5 New Gadgets This Week: From Smart Wheels to Smart Skin
There’s a lot of smart things that were announced this week: a necklace, skin, wheels. It’s hard to believe 10 years ago we were using such un-intellegent devices. For all the jokes you could make, it’s true that technology has evolved substantially since then, so much so that sometimes looking back it almost seems retro.
Most of this week’s devices are working to build a better future, and may even motivate us to go green-er, help those who have been ravaged by war, and improve our posture in a world of screens that have conditioned us to slouch. Check out the full list.
Jawbone UP for Groups
Fitness in numbers strengthens your chances of losing weight — a group of people can hold you accountable and push you beyond you comfort zone. Corporations often utilize this concept to their advantage, encouraging group sports teams and coordinating fitness competitions to promote health. But businesses want to go further with their fitness programs — they want fitness wearable integration from manufacturers, like Jawbone.
The fitness band company has answered these companies with a program called Up for Groups. It’s a system that allows administrators to invite participants into a group. Through this group, participants can communicate and share their stats, set group challenges, and send messages encouraging others to get up and move.
“People in the UP system with teammates are 10% more active than those who use it alone. Now, we can amplify these tool-sets to drive even deeper engagement and behavior change. And UP for Groups goes beyond the workplace, beyond the 9-5, helping people eat, move and sleep better overall,” wrote Andrew Rosenthal, Group Manager for Jawbone, in a blog post.
Those concerned about privacy will be able to share personal information, but only if they grant permission through the UP app.
Prosthetic limbs have undergone some incredible advancements. Plastics and carbon fiber have allowed for stronger and lighter constructions, but operation is one of the smaller challenges that come with a prosthetic device. There’s the loss of touch that comes with its own set of challenges — not knowing how much pressure your putting on an object or how hot something is. There’s a kind of blindness that comes with this absent sense, but researchers have made significant advancements in the field of touch-sensitive skin.
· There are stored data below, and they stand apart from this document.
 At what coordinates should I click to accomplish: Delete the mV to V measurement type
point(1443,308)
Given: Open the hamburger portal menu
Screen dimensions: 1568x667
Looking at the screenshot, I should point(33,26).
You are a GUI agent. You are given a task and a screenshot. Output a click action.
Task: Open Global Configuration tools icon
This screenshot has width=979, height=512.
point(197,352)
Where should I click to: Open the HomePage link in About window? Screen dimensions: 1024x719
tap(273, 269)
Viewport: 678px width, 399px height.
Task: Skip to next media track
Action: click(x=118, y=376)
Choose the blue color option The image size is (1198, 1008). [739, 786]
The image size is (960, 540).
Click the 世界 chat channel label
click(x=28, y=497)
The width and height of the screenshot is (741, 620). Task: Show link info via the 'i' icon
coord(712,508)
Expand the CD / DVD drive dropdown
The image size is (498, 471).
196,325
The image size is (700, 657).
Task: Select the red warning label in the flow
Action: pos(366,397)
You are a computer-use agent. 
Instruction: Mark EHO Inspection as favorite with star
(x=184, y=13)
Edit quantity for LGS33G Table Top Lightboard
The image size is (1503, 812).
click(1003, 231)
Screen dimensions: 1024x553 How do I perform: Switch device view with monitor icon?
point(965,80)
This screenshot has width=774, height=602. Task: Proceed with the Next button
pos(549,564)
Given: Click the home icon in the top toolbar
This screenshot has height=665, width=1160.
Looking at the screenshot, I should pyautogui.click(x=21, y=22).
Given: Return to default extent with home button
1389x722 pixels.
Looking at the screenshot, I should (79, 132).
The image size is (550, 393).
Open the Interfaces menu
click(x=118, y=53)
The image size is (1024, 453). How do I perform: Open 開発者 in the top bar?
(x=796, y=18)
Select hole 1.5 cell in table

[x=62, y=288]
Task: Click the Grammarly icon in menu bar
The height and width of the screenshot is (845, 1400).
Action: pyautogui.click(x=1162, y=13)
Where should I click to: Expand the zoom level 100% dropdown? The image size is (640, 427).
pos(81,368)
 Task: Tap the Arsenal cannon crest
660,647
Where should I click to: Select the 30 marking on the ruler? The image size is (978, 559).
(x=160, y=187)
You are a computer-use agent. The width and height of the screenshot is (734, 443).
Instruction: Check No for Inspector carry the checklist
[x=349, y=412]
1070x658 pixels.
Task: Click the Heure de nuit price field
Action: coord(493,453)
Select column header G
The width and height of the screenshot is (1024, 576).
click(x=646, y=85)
Scientists from Seoul National University in Korea have created smart skin outfitted with a multitude of sensors that can perceive temperature and moisture. The end result is a prosthetic hand that can touch and feel like a normal human hand.
“This collection of stretchable sensors and actuators facilitate highly localized mechanical and thermal skin-like perception in response to external stimuli, thus providing unique opportunities for emerging classes of prostheses and peripheral nervous system interface technologies,” the researchers wrote in a paper published in the journal Nature, explaining the study.
Fitness bands can be quite obtrusive, and for those that would enjoy an alternative to the endless stream of wrist-worn devices there’s Fineck. It’s a smart necklace that tracks the usual health metrics as well as posture, which may be helpful in this internet age of hunching over our desks.
The Fineck has a titanium tracker on the back portion of the necklace that monitors your movement and posture positioning. The rest of the band is made of medical-grade silicone. It syncs with an app that keeps tabs on your fitness as well as your neck habits, like if you’re holding your head to one side for too long, it’ll alert you to straighten out your posture. Battery life is estimated at seven days on a single charge.
If you’re interested in purchasing a Fineck, you may have to invest in one first. Though, it’s not a guarantee. Check out its Kickstarter page.
Bicycles are a great way to commute to and from the office and in an eco-friendly way, but sometimes it’d be nice to have a boost when a ride begins to wear on you. Evelo’s Omni smart wheel can provide that extra jump to make those uphill battles seem like riding on flat ground.
The Omni is a 26-inch wheel that replaces the front one already on your bike. While it would seem more efficient to replace the back, it’s also more of a hassle. The wheel comes with its own monochrome wireless display, which will provide users with basic readouts on speed and distance. On a single charge it can go around 25 miles.
If you’re already enticed, prepare your wallet. The Omni Wheel will cost $999 to pre-order off Evelo’s website.
A typewriter with a modern twist
Writers need to immerse themselves in their craft — eliminate all distractions to focus on constructing their grand story. But let’s face it, most of us aren’t able to get one page down before were off on some meme site or looking at cats. Computers are distracting, if only you could go back to the days of good, old-fashion typewriters. For every problem, there is a tool, and Hemingwrite might be that tool.
This distraction-free machine blends the simplistic design of a typewriter, but with some modern twists. It features a mechanical keyboard (great for long-term typing), so it’s still noisy, but far less so compared to the typewriters of old. Instead of paper, it has an e-ink display to edit-over your words inside a coffee shop and out in bright sunlight — with the additional benefit of causing less strain on your eyes.
The Hemingwrite is also quite travel-friendly. It has an estimated four week battery life, and features a carrying handle. If you’re interested in having a writing tool that doesn’t tempt you away from your work, check out the Hemingwrite’s Kickstarter page where the development team is asking for funds to help production.